Now, one could draw several conclusions from this kind of thing. One is that, in fact, Broder is in favor of more, rather than less democracy. Of course, if that is so, and if it meant more retail politics in more states, then the first primaries for the 2012 election cycle would have to begin sometime next summer. Consider just one state - my native New York - and what it would take to do retail politics there. The state contains the second largest city, second largest metropolitan area, yet that accounts for only about 35% of the state's population, and just a fraction of the state's geographic expanse. There are two mountainous areas - the Catskills (which are really just a small part of the Appalaichans) and the much larger Adirondacks (the combined federal and state park land in the Adirondacks is bigger than the state of Connecticut). The Finger Lakes, stretching westward just below Lake Ontario and out to the shores of Lake Erie contain grape arbors and apple orchards, dairy farms, small colleges, a potential for burgeoning industry, with the twin medium cities of Rochester and Buffalo anchoring it. The center of the state has Syracuse and its small cousin Utica, with histories of corruption and huge snows. From Albany and Schenectady on down the Hudson Valley lie the estates of the oldest families, mostly Dutch (including the Roosevelts). Up north is a line, made jagged by the peaks of the Adirondacks, between Watertown and Lake Placid, with still more colleges and universities the farther north you go, until you get to the college town of Potsdam, and just 30 or so miles further on the US border town of Massena, closer to the capital of Canada and the Provincial Capital of Quebec than to either Albany or Washington. Millions of people stretched out over thousands of square miles of diverse terrain, with unique interests and demands, histories and possible futures. A candidate could spend the better part of a year just in upstate New York doing retail politics, never once hitting the Five Boroughs or its environs, and still not cover all the territory.

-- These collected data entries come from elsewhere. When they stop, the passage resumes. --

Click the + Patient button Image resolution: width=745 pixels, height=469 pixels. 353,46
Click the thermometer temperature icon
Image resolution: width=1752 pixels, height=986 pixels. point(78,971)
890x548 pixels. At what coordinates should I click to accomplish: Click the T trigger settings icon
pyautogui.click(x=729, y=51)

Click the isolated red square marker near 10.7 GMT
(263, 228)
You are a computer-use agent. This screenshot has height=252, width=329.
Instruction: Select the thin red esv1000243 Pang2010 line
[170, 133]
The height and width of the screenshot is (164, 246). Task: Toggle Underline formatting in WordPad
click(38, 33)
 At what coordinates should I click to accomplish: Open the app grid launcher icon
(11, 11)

Of course, this doesn't include TV advertising. There are stations not just in New York, Buffalo, or Rochester. Syracuse, Binghamton, Albany, Schenectady, and Elmira all have local affiliates of broadcast networks that reach to the far corners of the state. Eschewing television advertising would be impossible, but it would also be even more expensive in a longer, ground-operation type campaign. And that is just one state. We have not yet ventures south to Pennsylvania, Virginia, Illinois, Missouri, Ohio, Texas, Minnesota. Then, of course, there's California, where the kind of politics Broder is talking about would be flat-out impossible.

Of course, to someone whose entire life is invested in politics as much as Broder is the prospect of a campaign-without-end probably sounds like heaven on earth. Yet, politics is not primarily about elections, or campaigning. It is about governance. All this primary stuff does not exist to employ political operatives or journalists, but to find candidates to fill offices to serve the public. The public would tune out a years-long campaign (although this year's seems to be an exception, starting in earnest about a year before any balloting; I think public disgust with the current Administration has a lot to do with that), and the pundits would mostly be talking to one another.

This is the kind of silly, empty-headed nonsense that sounds like the defense of democracy, but turns out to be nothing more than a lobby for the permanent employment of political pundits. Who knows, maybe he's bucking for better diners than they have in Iowa and New Hampshire.